In the first post of this sequence, I defined "law-following AI" ("LFAI") and "intent alignment." In this post, I will begin to motivate the case for working on LFAI by showing that an AI agent A that is only intent-aligned (i.e., without additional law-following constraints directly on the agents) would in many cases break the law to advance its human principal H's interests.

If you agree that it is generally good for agents to be bound by law, then this should be a pro tanto reason to support work on LFAI in addition to intent alignment. If you need more convincing that LFAI would be generally good, the next few posts will explore some more specific motivations for LFAI.

Image by OpenAI's DALL·E

Sufficiently Intelligent Agents Can Evade Detection and Attribution

I suspect this point will need little argumentation to many of my readers. Evasion and obfuscation seems likely to be a generally promising means of ensuring self-preservation (because detection would increase the probability of punishment and constraint), which in turn is plausibly a convergent instrumental goal of optimizing AI systems.[1]

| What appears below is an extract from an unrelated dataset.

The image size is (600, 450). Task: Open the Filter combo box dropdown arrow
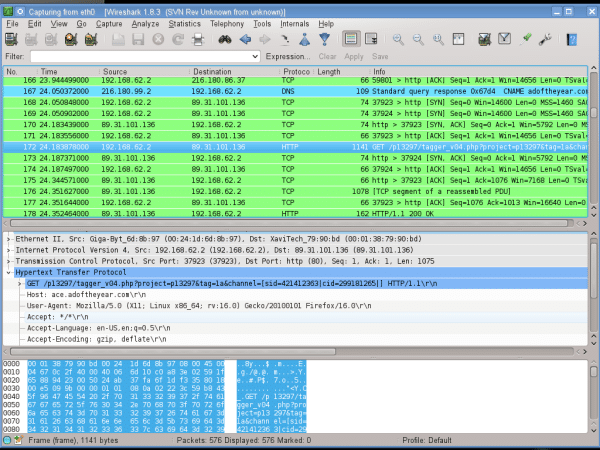tap(255, 57)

For example, to evade detection and attribution, A could:

  • Behave innocently only when being observed;
  • Orchestrate complex malevolent actions through a coordinated series of small, inscrutable or innocent-seeming steps;
  • Surreptitiously create and run subagents or copies of itself on new hardware, potentially very far removed from its original hardware;
  • Convince humans or other systems to take actions on its behalf, without revealing its true identity; and/or
  • Delete logs of its actions.

A sufficiently intelligent AI agent could likely consistently fool humans using these and other (unforeseen) techniques.

Other Ways to Circumvent Law

Even in the best case scenario, where the agent is detected and within the jurisdiction of a well-functioning legal system, it would be reasonable to question whether A or H could be effectively subject to normal legal processes.[2] If A had a motivation to, A could help H escape liability by, for example:[3]

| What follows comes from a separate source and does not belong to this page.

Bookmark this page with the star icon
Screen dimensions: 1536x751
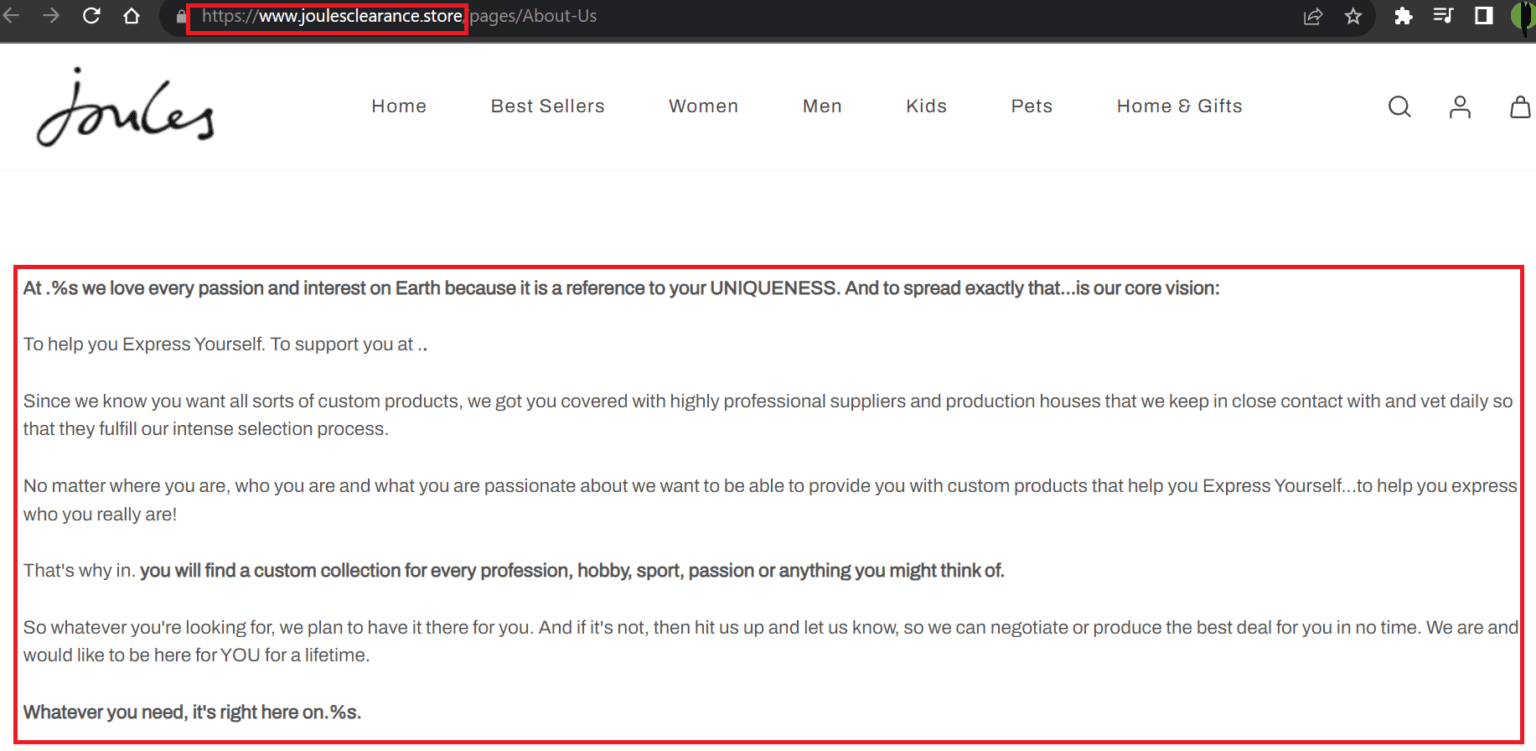(x=1353, y=16)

  • "Outlawyering" counterparties.
  • Benefitting H in a way that would undermine recourse for creditors.
  • Shifting and hiding assets in ways that would make it difficult for creditors to reach.[4]
  • Persuasively arguing for the law to be changed in H's favor (by legislation or otherwise).
  • Engaging in vexatious litigation techniques to delay and raise the costs of the proceeding.
  • Convincingly fabricating favorable evidence and destroying or obscuring unfavorable evidence.
  • Bribing, misleading, or intimidating counterparties, witnesses, jurors, and judges.

A Competent Intent-Aligned Agent Will Sometimes Intentionally Break the Law

As I said in the previous post, on its face, intent-alignment does not entail law-following. Part of law is coercing prosocial behavior:[5] law incentivizes agents to behave in ways that they do not intrinsically want to behave. If A is aligned with H, whether A obeys the law depends on whether H wants A to obey the law. Subsequent posts will examine what legal consequences H might face if A causes legally cognizable harms. However, even if an adequate theory of liability for the H was available, it will seem impossible to hold H liable if nobody can produce evidence that some agent of H's was responsible for those harms. As argued above, a sufficiently intelligent agent probably could consistently avoid leaving any such evidence.

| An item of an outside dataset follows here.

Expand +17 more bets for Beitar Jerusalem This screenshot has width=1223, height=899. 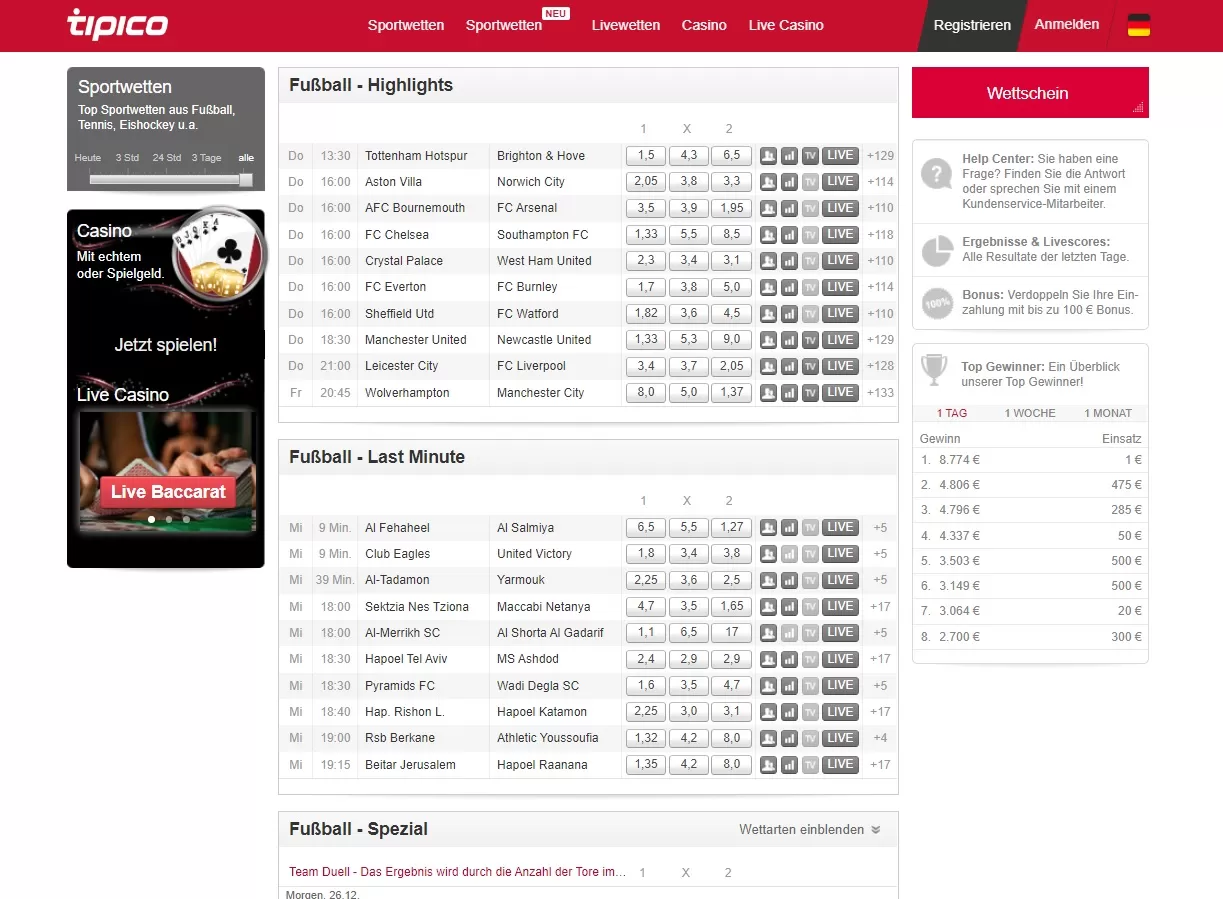(x=880, y=765)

Detection and attribution would not solve the problem, however. Even if H was compelled, under court order, to instruct A to behave in some way, it's not clear that A would follow the order. Consider again Iason Gabriel's taxonomy of alignment. We can see that, for most types of intent alignment, an intent-aligned agent would likely not obey compelled instructions that are against H's true wishes:

  1. "Instructions: the agent does what I instruct it to do."

    • If H asks the agent to stop, it will. However, this type of alignment is likely to be insufficient for safety.[6]
  2. "Expressed intentions: the agent does what I intend it to do."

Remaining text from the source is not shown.